Here are the facts: Tennessee had driven to near the Alabama 25-yard line as time was running out in Saturday's football game at Bryant-Denny Stadium. Vols placekicker Daniel Linoln was lined up to kick a 44-yard field goal to defeat Alabama. The ball was snapped, placed down and kicked. And Alabama nose tackle Terrence Cody blocked it with his thigh-sized left forearm.
Alabama had preserved its undefeated season and national championship hopes with a 12-10 win over Tennessee.
Arenas had been part of that "max block" effort to make the block, but the senior was knocked out of the play. Literally. "I dove forward and collided with Kareem (fellow cornerback Kareem Jackson) and got knocked out," Arenas said. He estimated his blackout lasted "maybe three seconds" and when he came to he "saw Marcell Dareus jumping up and down, and I knew we had won."
In the moments before the snap, Arenas said, "It was the worst feeling I ever had. We shouldn't have been in that situation, but there we were and we had to do something. I know that everyone gave 110 per cent. I didn't know we had blocked it. I just knew from the sound of the crowd that we had won."
Arenas added, "My adrenaline was at the max" for the start of the game.

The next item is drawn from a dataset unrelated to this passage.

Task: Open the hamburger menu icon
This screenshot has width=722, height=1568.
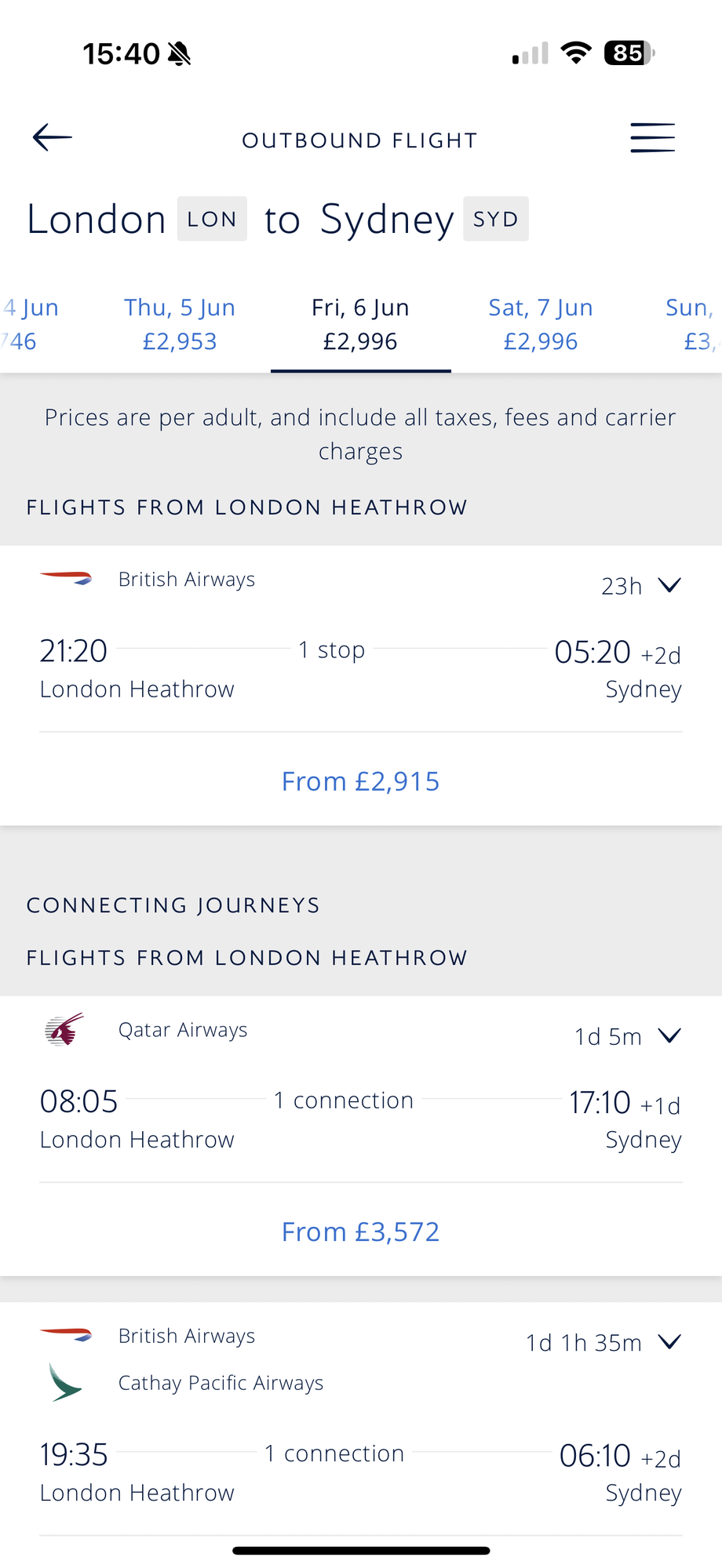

Arenas said he wasn't surprised that Cody had made the block.
"We're fortunate to have a guy like Cody who has a passion for playing football," Arenas said. But, he added, "If it hadn't been Cody, it would have been someone else. We have a lot of capable guys."

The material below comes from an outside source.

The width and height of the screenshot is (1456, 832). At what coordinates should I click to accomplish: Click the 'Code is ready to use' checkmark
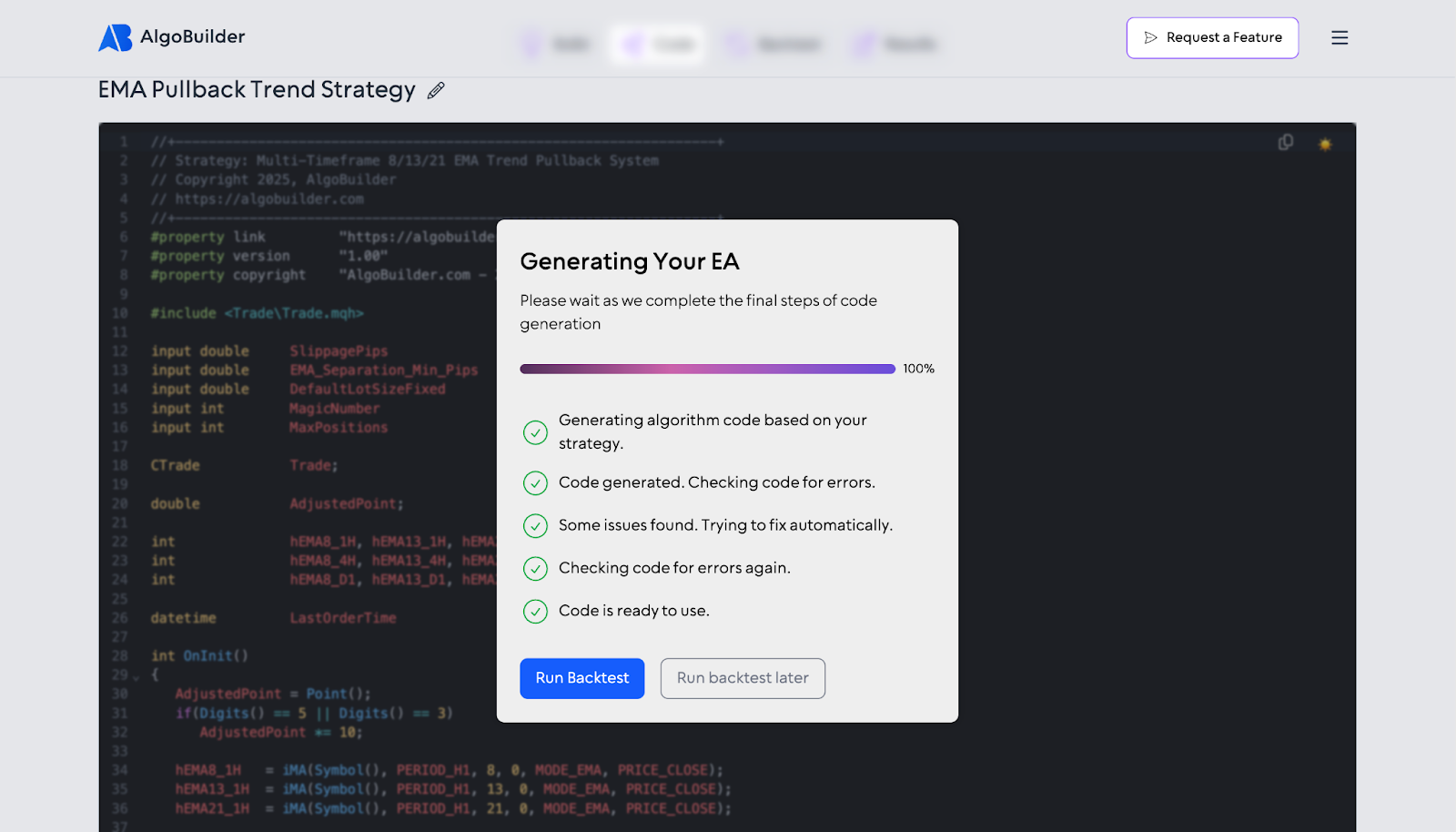[x=535, y=612]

Arenas said that he understands fans focusing on the play. He said the key is that "everyone has to do his job. That's the important thing. The result follows. You do the job, and that's the outcome. The coaches get us into position to make the play, and then we have to execute."
Arenas said it also shows the importance of all three phases of football. "You have to be full go on special teams, just like on offense and defense," he said. "We had to have push on the inside and speed on the outside."
The field goal block team is made up primarily of players who are regulars on defense. One exception Saturday was the use of wide receiver Julio Jones as a leaper behind the front rush.
Arenas is also a member of the "hands team," the squad used on kickoff return when an onsides kick is expected. The hands team didn't do the job as Tennessee recovered an onside kick with just over a minute to go, enabling the Vols to move into position for the potential winning kick.
Arenas said when Tennessee got the onside kick, "All I could think was 'Wow,' and then get ready to go back on defense."
Arenas said, "We could have played much stronger for four quarters. The blocked kick covered for not playing well. I know I could have done better on a lot of things."
Arenas had a very solid game, particularly considering that he had been unable to play a week earlier because of a rib injury. He said there was a little pain Saturday, "but I didn't focus on that. I tried to focus on the plays and doing my job."
He was the game's leading tackler, getting in on 13 stops, having a sack for a 12 yard loss and getting in on three tackles that resulted in another nine yards in losses.
Now, said Arenas, the Tie has "to make adjustments" and get back on a good track. Alabama gets its first open date of the season this week. The Tide will have a few days of practice this week, and also use the time to get some players healed up.
Alabama is in its bye week with no game on the Crimson Tide schedule next Saturday. The Tide returns to action Saturday, Nov. 7, hosting LSU.